Justin Warren left an annotation ()

I'd still challenge the s 47E exemption because the reasons given still amount to "we think people would misunderstand" with a side-helping of "we so lack confidence in our processes that seeing this old document would mean people could rig future elections".

Transparency of "the processes by which the efficacy of changes made to the algorithm for the ECS and miscellaneous defect fixes to ECS was tested to give the AEC assurance over the integration of ECS with the Ballot Paper Reconciliation System BPRS" would *enhance* public understanding and trust in our electoral systems.

If that trust is warranted.

If it *isn't* then it's even more important that we know so that we can fix it. Our electoral systems are vital parts of our democracy so we *must* be assured that any problems were and will be noticed and fixed.
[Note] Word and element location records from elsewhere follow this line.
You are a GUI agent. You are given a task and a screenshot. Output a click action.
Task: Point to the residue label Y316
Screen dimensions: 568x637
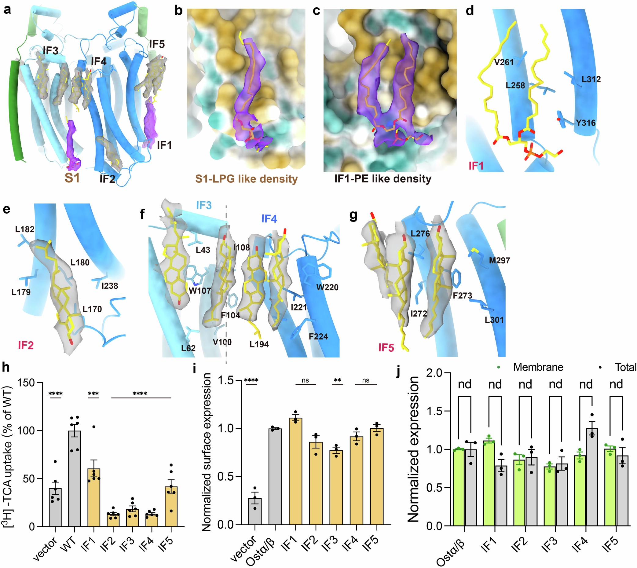[x=585, y=123]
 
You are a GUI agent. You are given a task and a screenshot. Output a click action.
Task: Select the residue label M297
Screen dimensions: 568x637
[x=499, y=260]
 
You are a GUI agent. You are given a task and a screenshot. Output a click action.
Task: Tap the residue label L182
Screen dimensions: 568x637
[x=25, y=229]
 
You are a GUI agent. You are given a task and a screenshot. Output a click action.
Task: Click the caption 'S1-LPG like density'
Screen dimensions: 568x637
[x=246, y=179]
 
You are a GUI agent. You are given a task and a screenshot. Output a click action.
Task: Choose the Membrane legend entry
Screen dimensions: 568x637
[x=538, y=367]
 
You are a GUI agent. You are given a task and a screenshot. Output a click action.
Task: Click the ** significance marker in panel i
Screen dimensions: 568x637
[x=337, y=380]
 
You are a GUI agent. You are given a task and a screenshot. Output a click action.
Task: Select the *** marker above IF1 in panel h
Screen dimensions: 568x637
[x=93, y=394]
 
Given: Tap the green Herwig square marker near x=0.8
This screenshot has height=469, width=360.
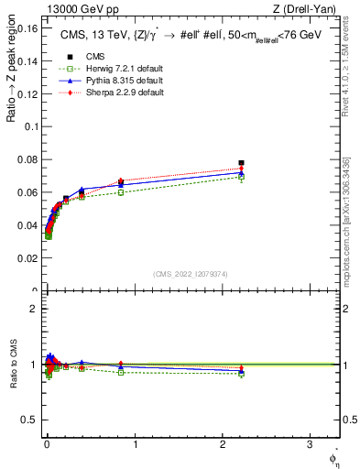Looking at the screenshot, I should click(121, 192).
That is of paramount public interest. "Only foreign spies know how to rig our elections" isn't the security-by-obscurity we need.

And it's probably nonsense because the document is years old. One would hope that software as important as this gets checked against newly discovered vulnerabilities and advances in the state-of-the-art slightly more frequently. Learning about old vulnerabilities long-since fixed doesn't undermine trust, it enhances it.

This is the whole reason we have scrutineers watching every part of the electoral process. We need scrutineers for the software bits as well.